The blast at the Beirut port, blamed on a vast store of ammonium nitrate that was allowed to rot for years in a warehouse, killed more than 150 people and left a quarter of a million homeless.
The explosions amplified the anger of many Lebanese. The political class was already under enormous pressure from a protest movement that rejects it as inept, corrupt and beholden to the country’s myriad sectarian groups rather than the national interest.
Battling runaway inflation, mass unemployment and rising poverty, the government is struggling. Many have seen their life savings simply evaporate. And despite weeks of talks, the cabinet failed to reached a deal with the International Monetary Fund on a rescue package after Lebanon defaulted on its debt earlier this year.
Calls for transparency
Macron on Thursday became the first world leader to visit Beirut after Tuesday’s double explosion and warned Lebanese leaders that while international aid would be forthcoming deep change was needed to resolve the country’s problems.
Speaking in Beirut during his visit, Macron said that the conference aimed to mobilise funding from Europe, the US and regional states to provide medicine, care, food and housing, but he also called for transparency and said any aid would go “directly to the people” as well as relief groups.
“We will also put in place clear and transparent governance so that all of this aid – whether it is French aid or international – is directly channelled to the people, to NGOs, to the teams in the field who need it, without any possible opacity or diversion,” he said.
Prime Minister Hassan Diab has said he would soon be calling for early elections amid the anger of many Lebanese, thousands of whom took to the streets in anti-government protests on Saturday. A group of protesters led by retired Lebanese army officers also stormed the foreign ministry.

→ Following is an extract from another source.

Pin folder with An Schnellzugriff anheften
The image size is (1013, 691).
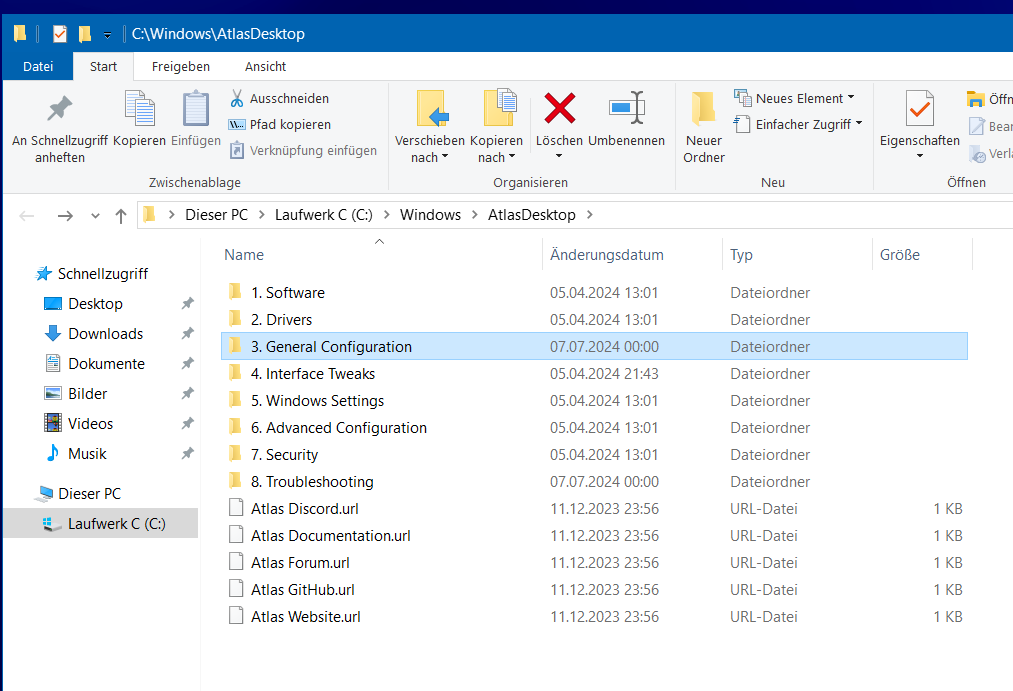click(x=60, y=108)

An “emergency response framework” drafted by the United Nations said $66.3 million was needed for immediate humanitarian aid for Lebanon, including health services for the injured, emergency shelter for those whose homes were destroyed, food distribution and programmes to “prevent further spread of Covid-19”.

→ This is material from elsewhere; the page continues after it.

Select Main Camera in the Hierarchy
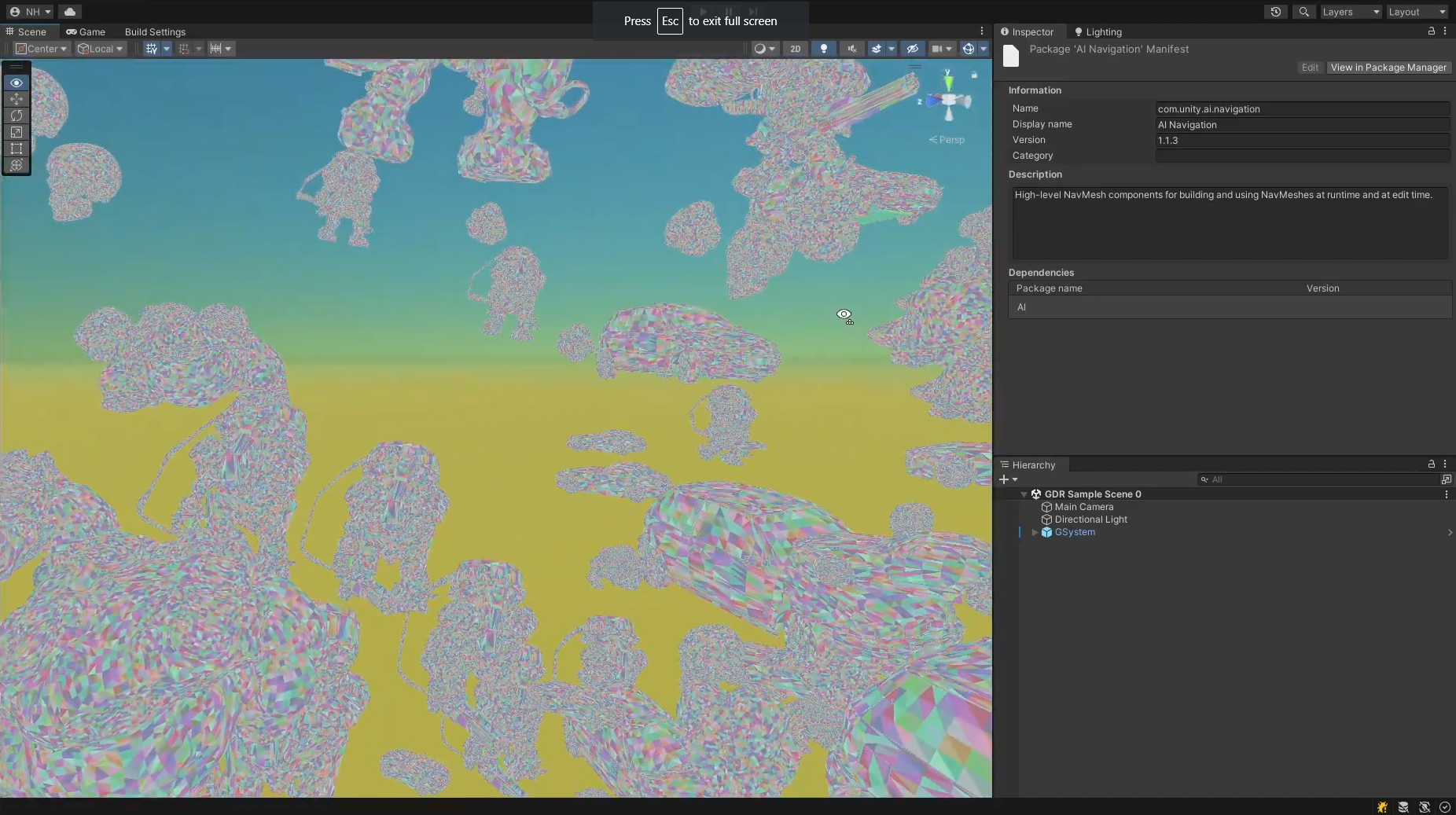Screen dimensions: 1456x815 (x=1083, y=507)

Phase II of the plan will require $50.6 million to rebuild public infrastructure, rehabilitate private homes and prevent disease outbreaks.

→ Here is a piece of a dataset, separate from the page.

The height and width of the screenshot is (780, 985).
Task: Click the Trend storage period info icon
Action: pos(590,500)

More than 30 international leaders and government officials took part in the video conference co-organised by France and the United Nations on Sunday, including US President Donald Trump, Jordan’s King Abdullah II and Egypt’s President Abdel Fattah el-Sissi.
Key Arab states in the Gulf, including Saudi Arabia, Qatar, Iraq and the UAE were represented as were Britain and China.
Turkey and Russia, absent from the conference, are expected to provide aid as well, Macron said in his opening speech.
Lebanon’s President Michel Aoun, UN aid coordinator Mark Lowcock and representatives of the World Bank, the Red Cross, the IMF and European nations also took part.
Iran, which wields huge influence in Lebanon through the Shiite group Hezbollah, was not on the list of participants. Israel, with whom Lebanon has no diplomatic relations, was not at the conference but has offered aid.
Macron, who helped host the conference from his summer residence on the Mediterranean, has said he will be returning to Lebanon on September 1 to check on the country’s progress.